In descending speed order:
%timeit a=np.empty(10000); a.fill(5)
100000 loops, best of 3: 5.85 us per loop
%timeit a=np.empty(10000); a[:]=5
100000 loops, best of 3: 7.15 us per loop
%timeit a=np.ones(10000)*5
10000 loops, best of 3: 22.9 us per loop
%timeit a=np.repeat(5,(10000))
10000 loops, best of 3: 81.7 us per loop
%timeit a=np.tile(5,[10000])
10000 loops, best of 3: 82.9 us per loop
ANSWER 3
Score 77
I believe fill is the fastest way to do this.
a = np.empty(10)
a.fill(7)
You should also always avoid iterating like you are doing in your example.

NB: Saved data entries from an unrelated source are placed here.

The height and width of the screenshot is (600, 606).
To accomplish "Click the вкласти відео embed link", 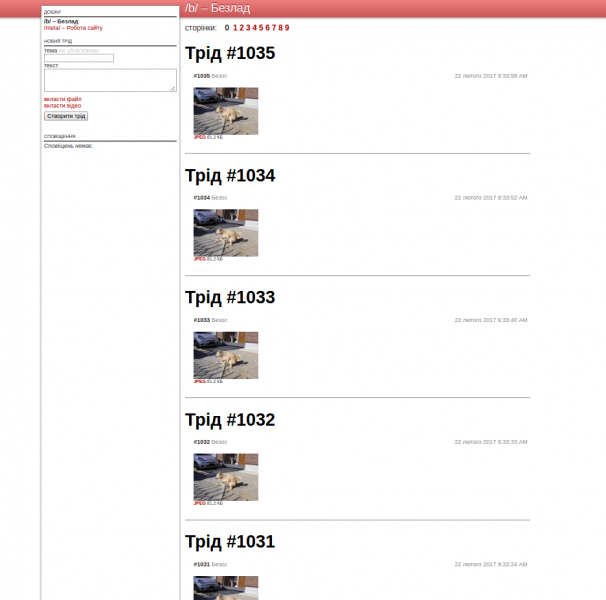I will point(62,106).
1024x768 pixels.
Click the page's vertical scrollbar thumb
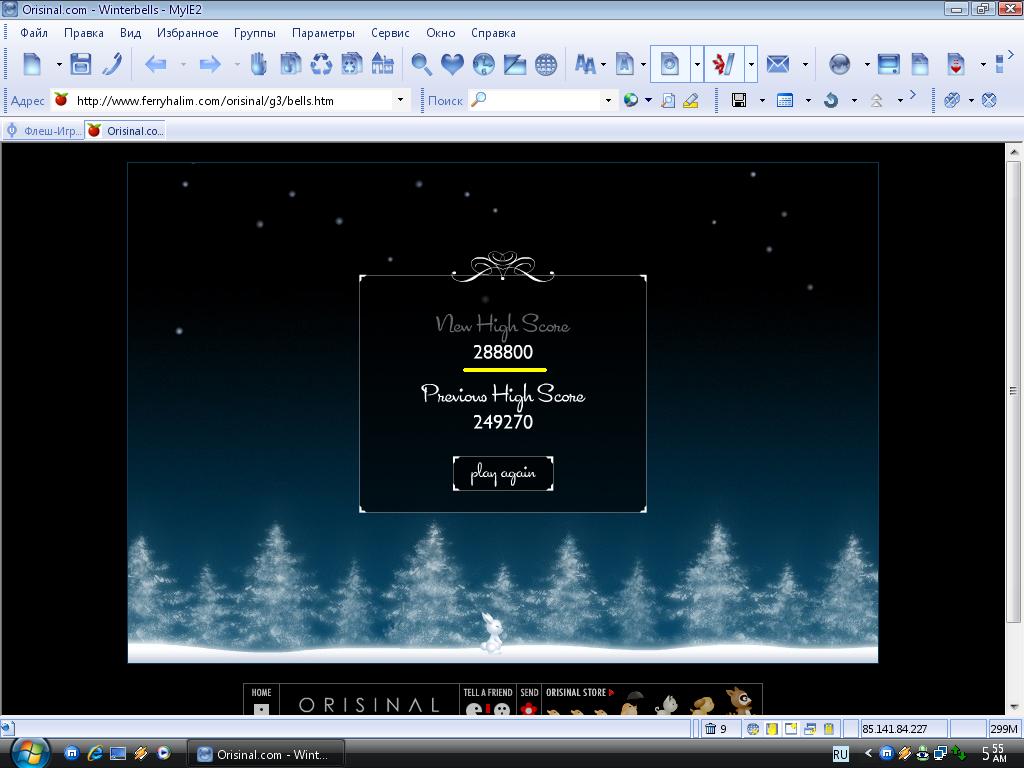pyautogui.click(x=1013, y=390)
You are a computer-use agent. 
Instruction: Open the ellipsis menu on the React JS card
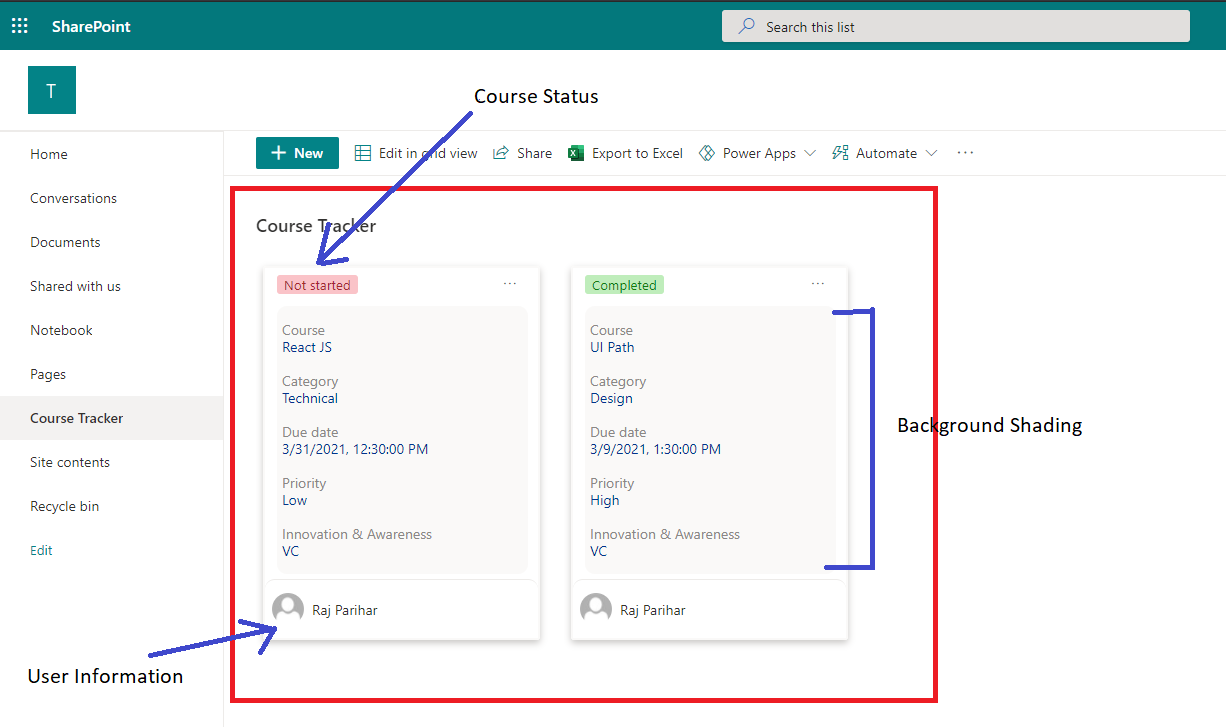tap(510, 284)
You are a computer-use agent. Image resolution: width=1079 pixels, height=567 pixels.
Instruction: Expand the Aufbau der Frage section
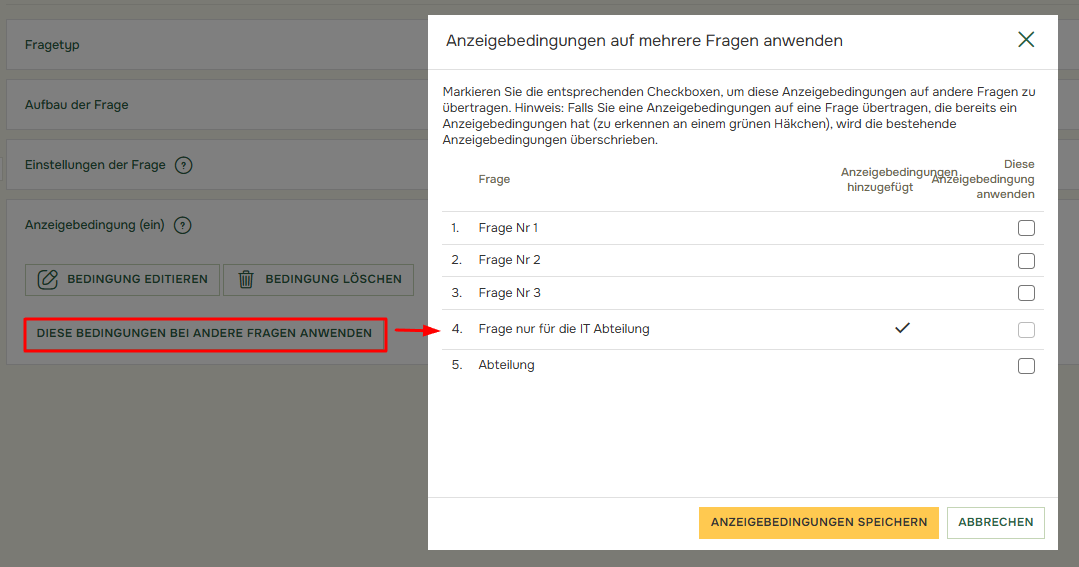tap(77, 105)
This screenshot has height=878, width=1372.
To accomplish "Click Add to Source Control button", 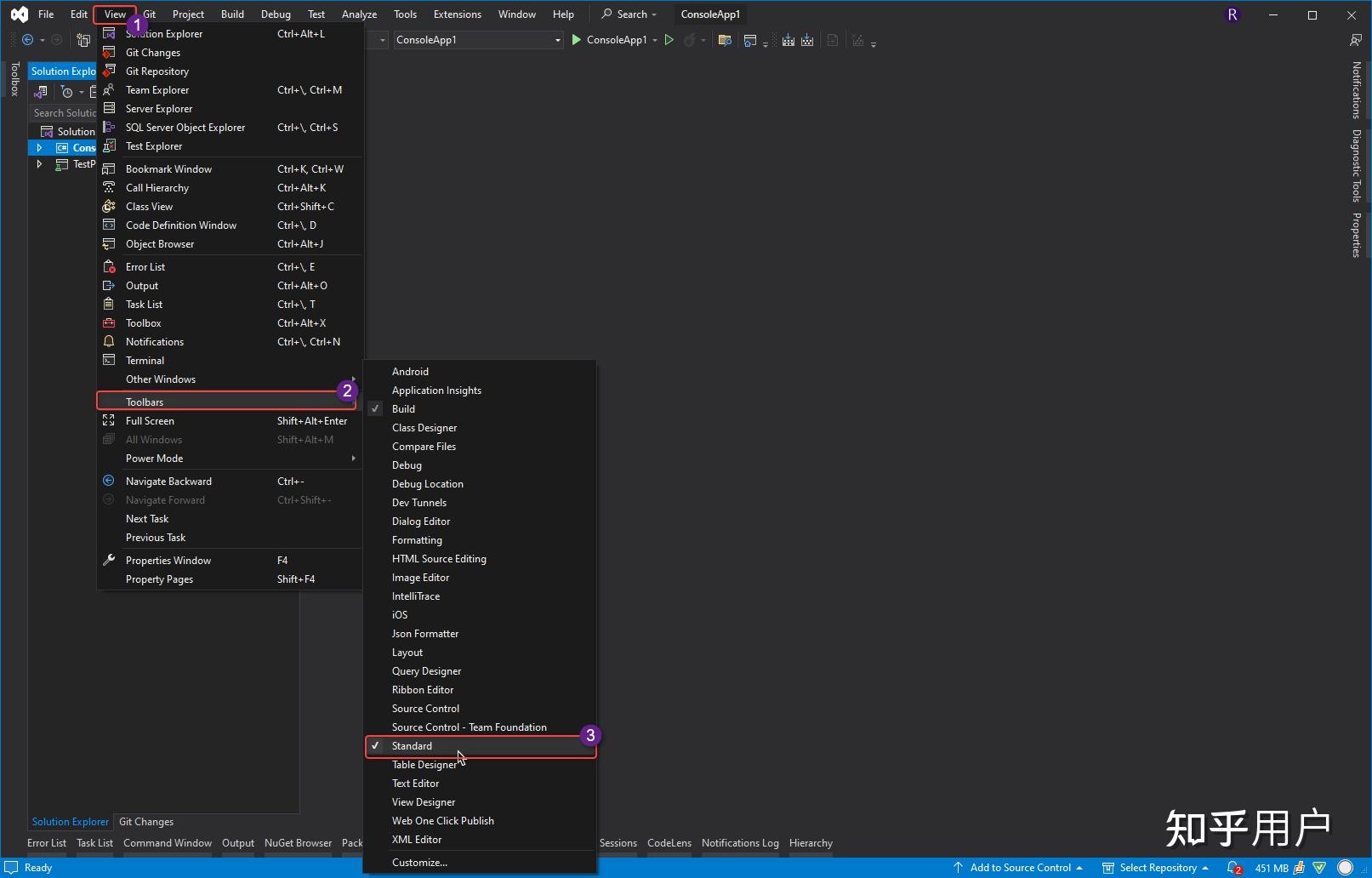I will tap(1019, 868).
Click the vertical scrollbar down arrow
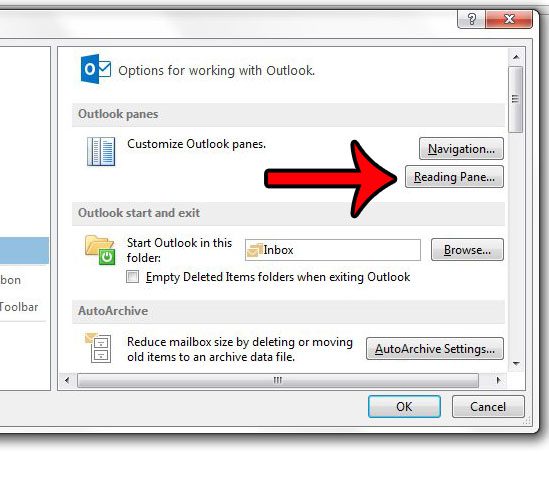The height and width of the screenshot is (490, 549). pyautogui.click(x=516, y=364)
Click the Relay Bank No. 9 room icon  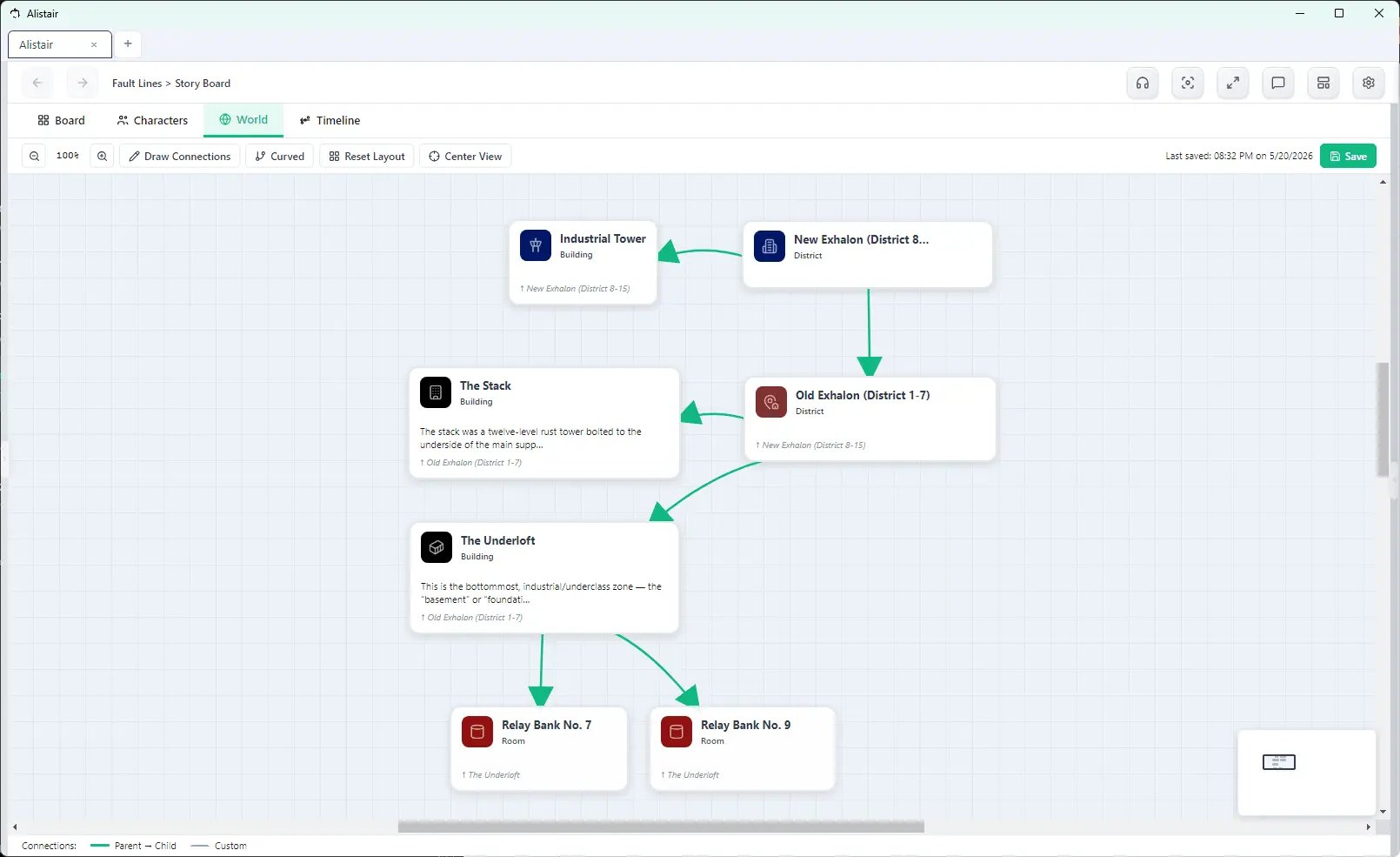[x=677, y=732]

A simple a[:] = v will accomplish what your iteration does using numpy broadcasting.
ANSWER 4
Score 20
Apparently, not only the absolute speeds but also the speed order (as reported by user1579844) are machine dependent; here's what I found:
a=np.empty(1e4); a.fill(5) is fastest;
In descending speed order:
timeit a=np.empty(1e4); a.fill(5)
# 100000 loops, best of 3: 10.2 us per loop
timeit a=np.empty(1e4); a[:]=5
# 100000 loops, best of 3: 16.9 us per loop
timeit a=np.ones(1e4)*5
# 100000 loops, best of 3: 32.2 us per loop
timeit a=np.tile(5,[1e4])
# 10000 loops, best of 3: 90.9 us per loop
timeit a=np.repeat(5,(1e4))
# 10000 loops, best of 3: 98.3 us per loop
timeit a=np.array([5]*int(1e4))
# 1000 loops, best of 3: 1.69 ms per loop (slowest BY FAR!)
So, try and find out, and use what's fastest on your platform.